A Wayne County Prosecutor has discovered 11,000 rape kits that were never submitted for testing. Kim L. Worthy found the untested rape kits when touring a storage facility belonging to the Detroit Police Department.

Rape kits are used by hospitals to collect DNA evidence from victims of sexual assault and rape. Although the evidence collection can take time and is often difficult for victims, DNA evidence is important in proving cases of sexual assault.

Worthy originally found the rape kits in 2009. As reported by NBC News, she describes how she was disturbed by the discovery:

“What we were potentially looking at, at that time, was over 10,000 rape kits, representing over 10,000 cases where women had reported, whose lives and what had happened to them was sitting on a shelf and nobody cared. I was shocked, and I think I was kind of stunned — and not too much stuns me.”

Worth formed a team to organize the rape kits, some of which were nearly 25 years old. Many were opened and had been exposed to the warm damp atmosphere of the storage facility.

The team of volunteers spent the last four years helping Worthy match kits with names found in old police log books. Unfortunately, organizing 11,000 rape kits only resolved part of the problem. As stated by the Detroit Crime Commission, submitting the kits for testing will cost the Wayne County around $1300 each, for a total of over $13 million.

Worthy was able to apply for grant money to complete testing on 600 of the kits. Lab results reveal “evidence of 21 serial rapists” within those results.

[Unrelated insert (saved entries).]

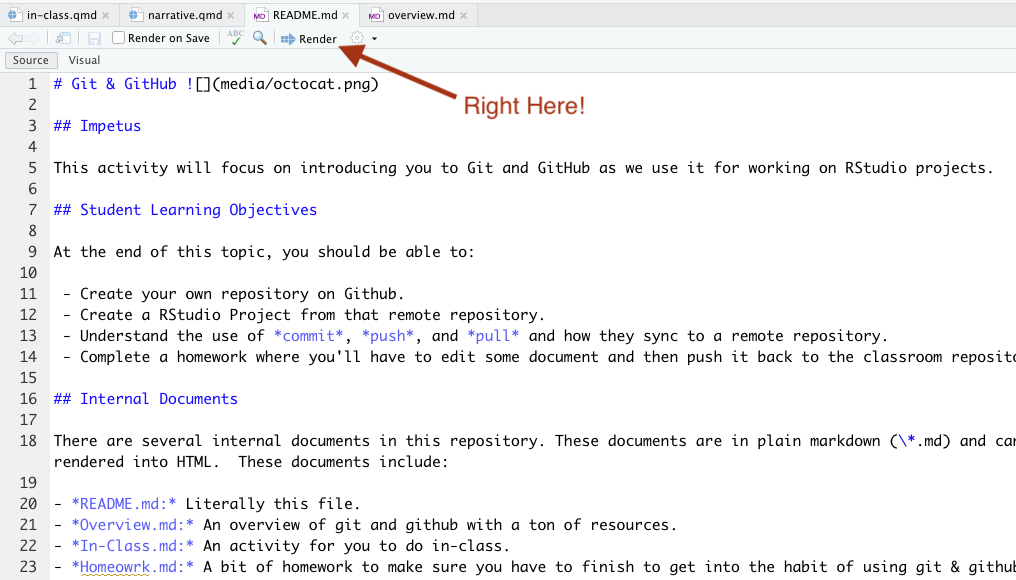Close the narrative.qmd tab
Screen dimensions: 1016x580
click(231, 16)
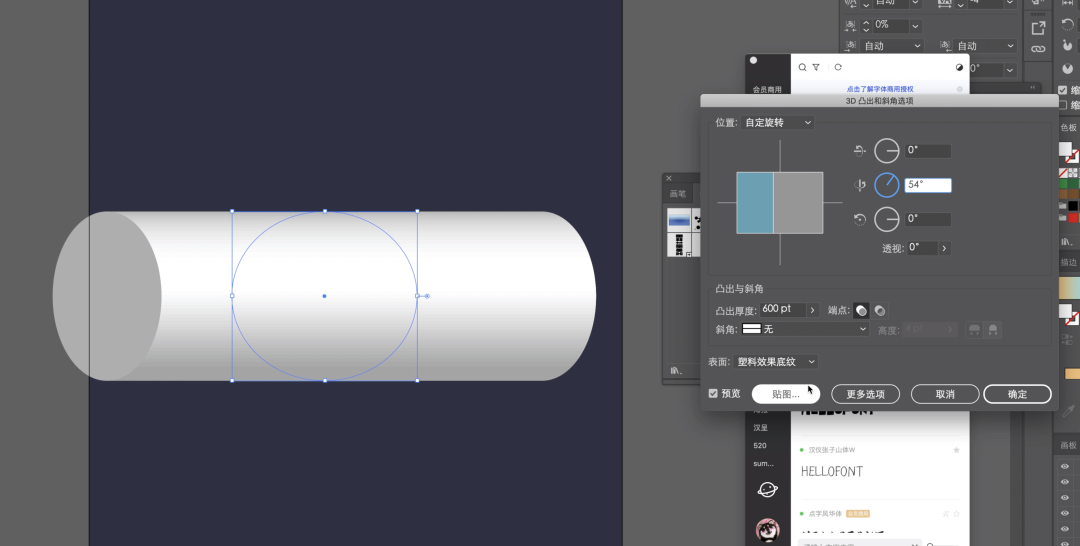Select the 汉呈 item in font sidebar
1080x546 pixels.
point(761,427)
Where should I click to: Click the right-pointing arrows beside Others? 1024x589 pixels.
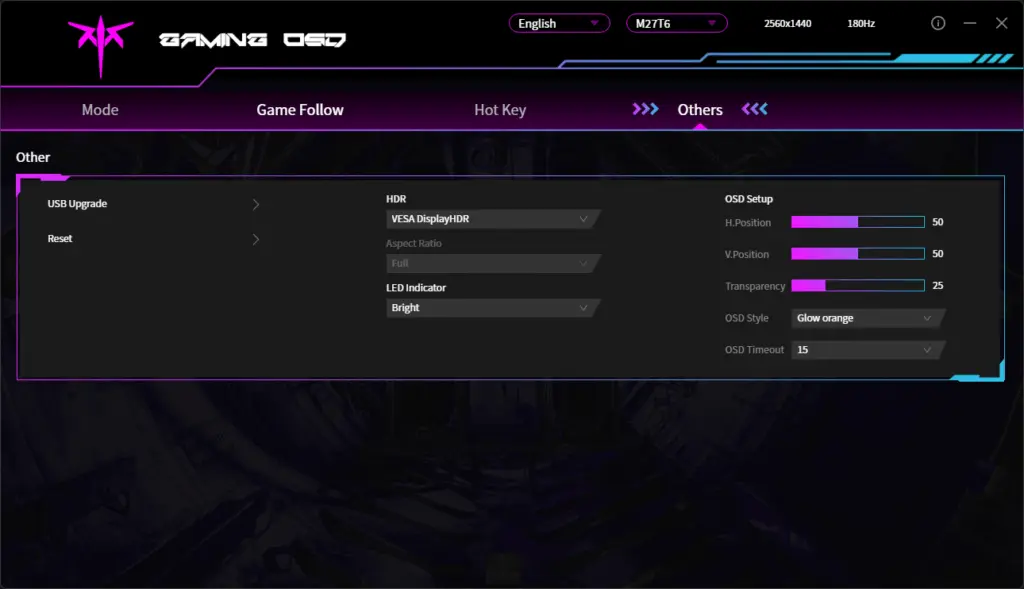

The Detroit Commission is a non-profit organization that has created a fund called the Wayne County Rape Kit Initiative to help cover the cost of testing the rape kits. Prosecutor Worth has come forward as a victim of an unreported sexual assault in an attempt to raise awareness.

Detroit is not the only city in the US that has thousands of rape kits that have never been submitted for testing. It is a national problem, primarily in larger cities. Worthy hopes that by raising awareness and gathering funding, it will “give hope to women who were ignored.”